I am using PEFT code to fine-tune a model while I use accelerate with bf16
to reduce the memory usage. When I call accelerate.clip_grad_norm_(model.parameters(), max_norm=1)
I am getting ValueError: Requires uniform dtype across all gradients but got {torch.bfloat16, torch.float32}
error as shown below:
File "/home/user23/miniconda3/envs/newllmpeft2/lib/python3.8/contextlib.py", line 131, in __exit__
self.gen.throw(type, value, traceback)
File "/home/user23/miniconda3/envs/newllmpeft2/lib/python3.8/site-packages/accelerate/accelerator.py", line 886, in accumulate
yield
File "run_peft_accelerate_fsdp.py", line 294, in main
accelerator.clip_grad_norm_(model.parameters(), max_norm=torch.tensor(1, dtype=config.torch_dtype))

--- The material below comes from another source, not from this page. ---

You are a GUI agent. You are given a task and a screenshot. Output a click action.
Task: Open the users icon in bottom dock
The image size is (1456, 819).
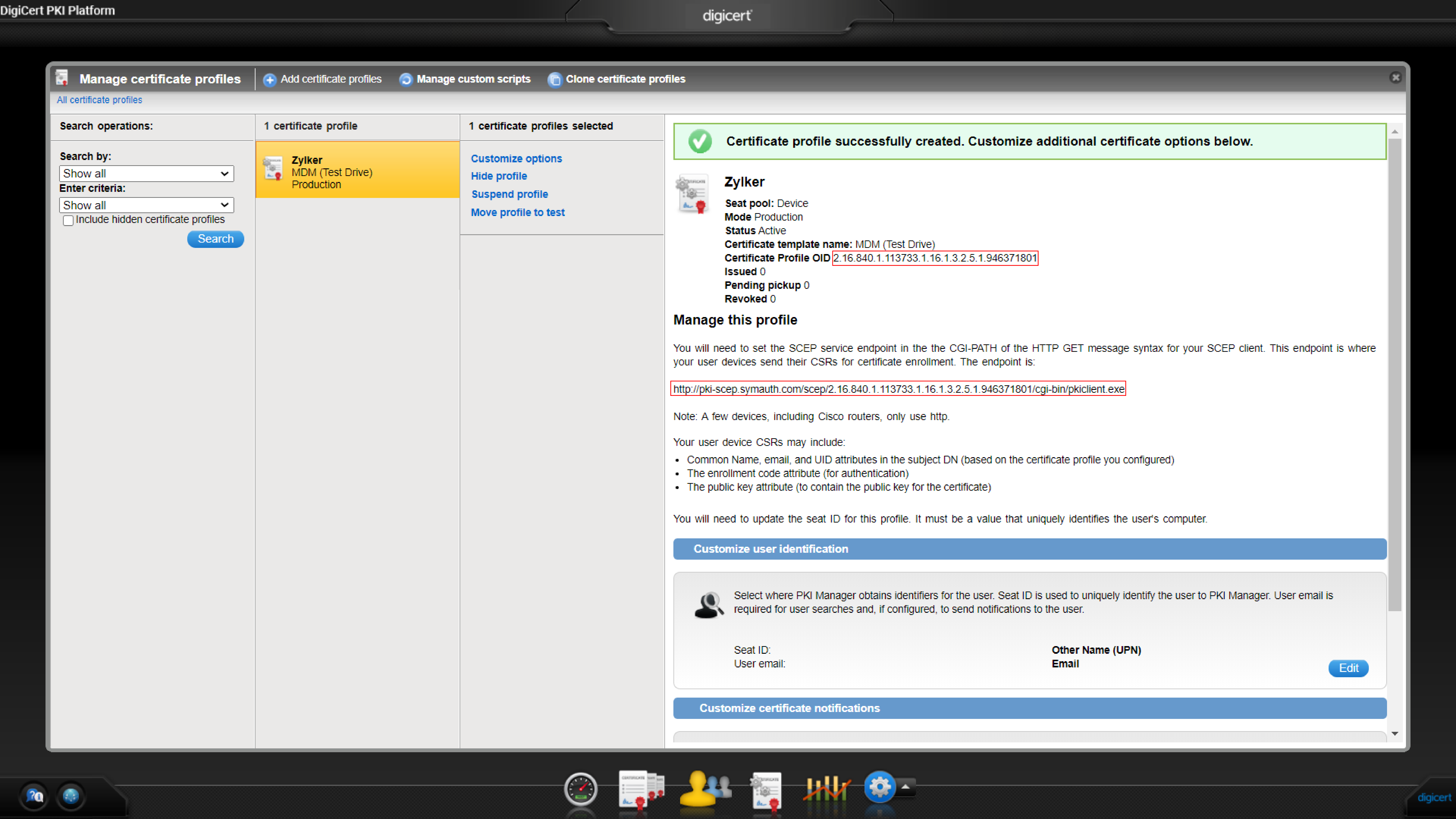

File "/home/user23/miniconda3/envs/newllmpeft2/lib/python3.8/site-packages/accelerate/accelerator.py", line 1812, in clip_grad_norm_
return model.clip_grad_norm_(max_norm, norm_type)
File "/home/user23/miniconda3/envs/newllmpeft2/lib/python3.8/site-packages/torch/utils/_contextlib.py", line 115, in decorate_context
return func(*args, **kwargs)
File "/home/user23/miniconda3/envs/newllmpeft2/lib/python3.8/site-packages/torch/distributed/fsdp/fully_sharded_data_parallel.py", line 1042, in clip_grad_norm_
local_sharded_norm = _get_grad_norm(sharded_params, norm_type).to(
File "/home/user23/miniconda3/envs/newllmpeft2/lib/python3.8/site-packages/torch/distributed/fsdp/fully_sharded_data_parallel.py", line 1983, in _get_grad_norm
raise ValueError(
ValueError: Requires uniform dtype across all gradients but got {torch.bfloat16, torch.float32}
As shown, the error actually happens in fsdp._get_grad_norm()
function where it observes more than one dtype
on the gradients:
params_with_grad = [param for param in params if param.grad is not None]
if len(params_with_grad) == 0:
return torch.tensor(0.0)
grads = [param.grad for param in params_with_grad]
grad_dtypes = {grad.dtype for grad in grads}
if len(grad_dtypes) != 1:
raise ValueError(
f"Requires uniform dtype across all gradients but got {grad_dtypes}"
)
It seems that it is a bug, given that there is no way for a developer to fix the issue when bf16
is being used. So, was wondering how can I fix this.